> _What the exercise asks_
Reproduce the lines from the one containing "Screen dimensions: 1353x509" through the end of the rows, substituting "chart" for "graph" and leaving everything else unchanged. Omit the pictures from your answer.

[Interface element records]
________________________________________

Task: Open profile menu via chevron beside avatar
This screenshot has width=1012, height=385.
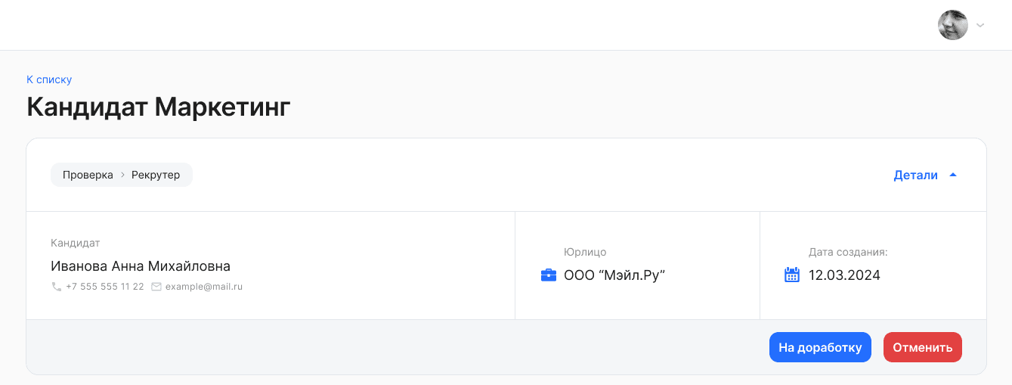Action: (x=980, y=25)
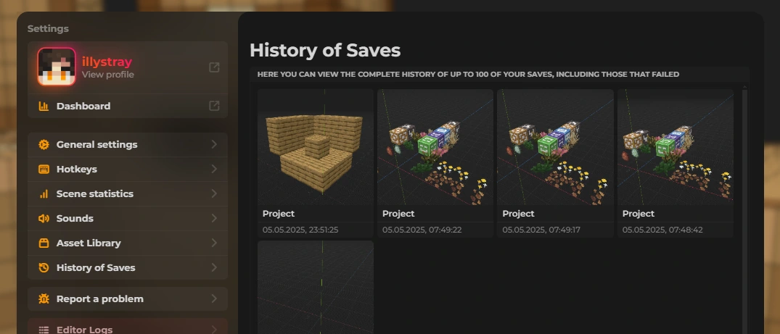
Task: Expand General settings using its chevron
Action: pyautogui.click(x=214, y=144)
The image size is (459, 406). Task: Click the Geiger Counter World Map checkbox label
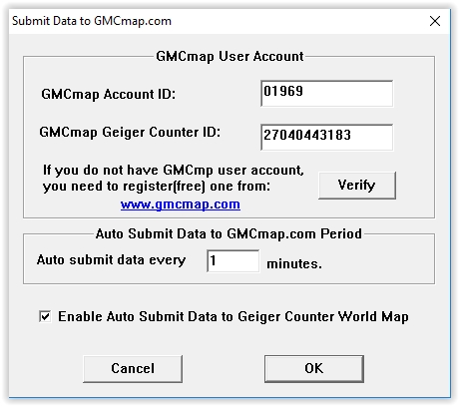pyautogui.click(x=233, y=317)
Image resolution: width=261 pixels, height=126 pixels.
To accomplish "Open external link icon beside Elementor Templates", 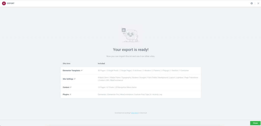I will (82, 71).
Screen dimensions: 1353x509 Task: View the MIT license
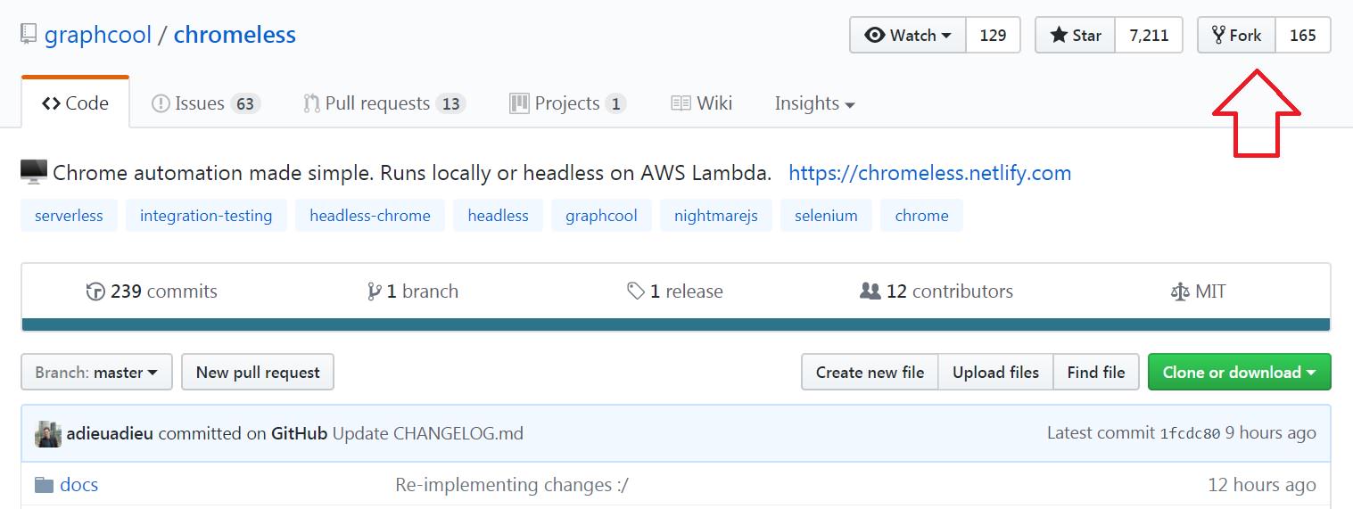coord(1198,291)
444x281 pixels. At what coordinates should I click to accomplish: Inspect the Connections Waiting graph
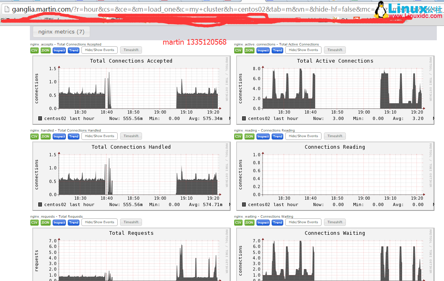[x=263, y=222]
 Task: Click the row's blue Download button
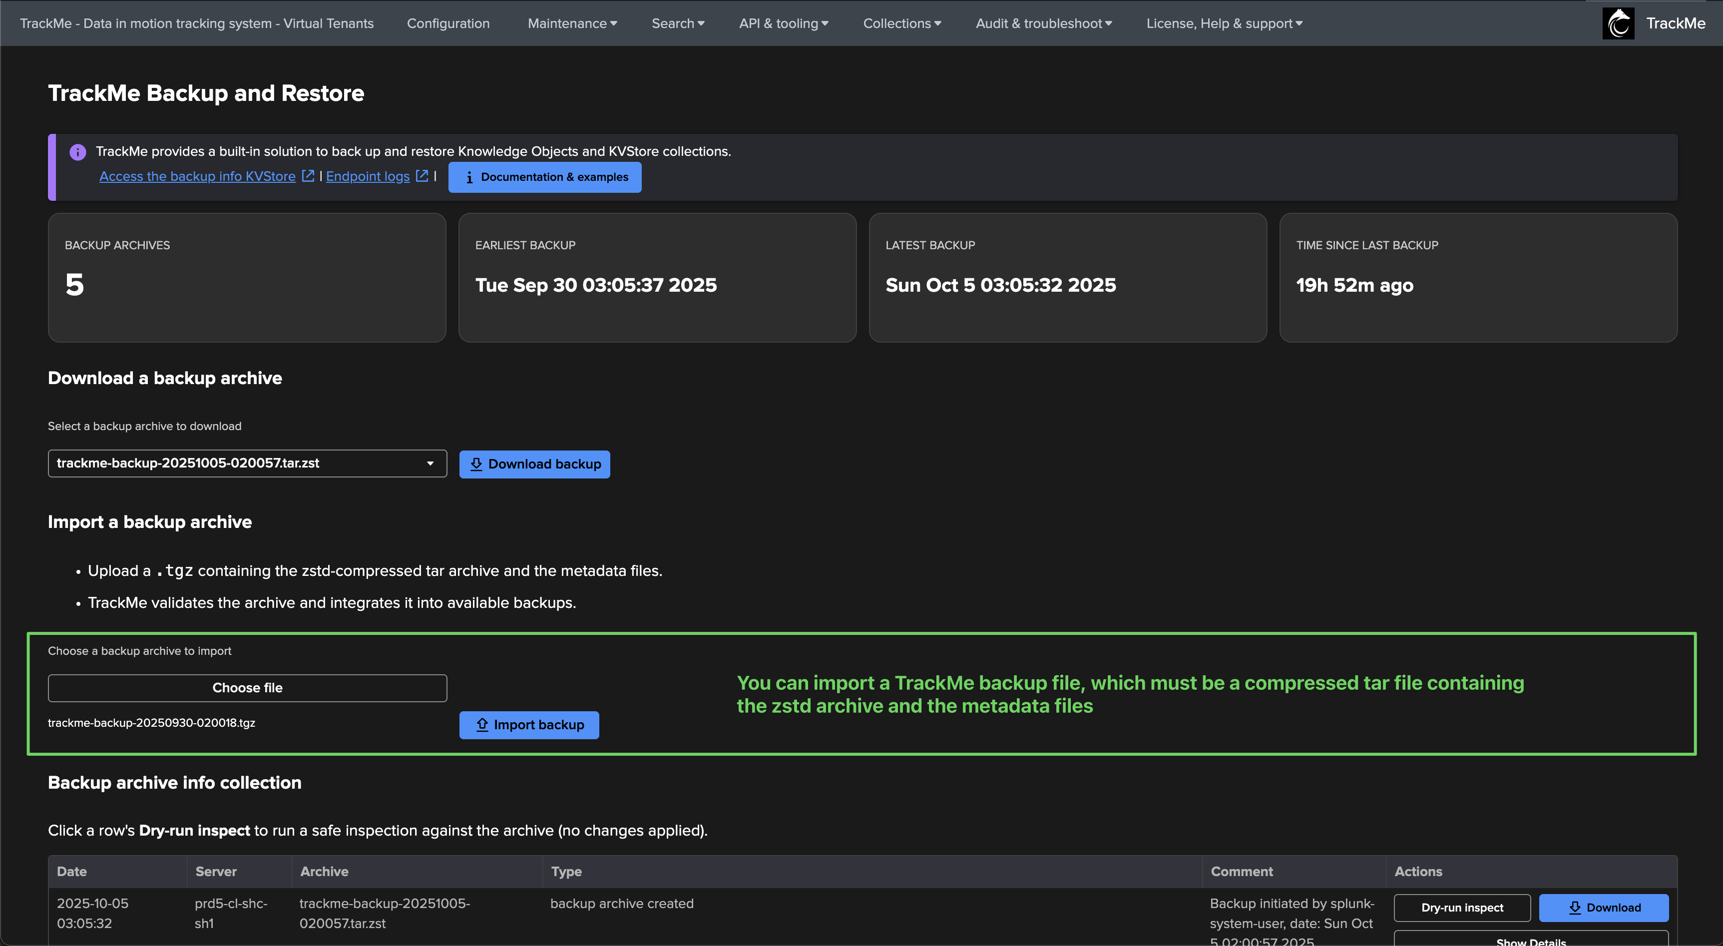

________________________________________

> _Task answer_
Screen dimensions: 1353x509 Task: View the MIT license
coord(1198,291)
444x281 pixels. At what coordinates should I click to accomplish: Inspect the Connections Waiting chart
[x=263, y=222]
 Task: Click the row's blue Download button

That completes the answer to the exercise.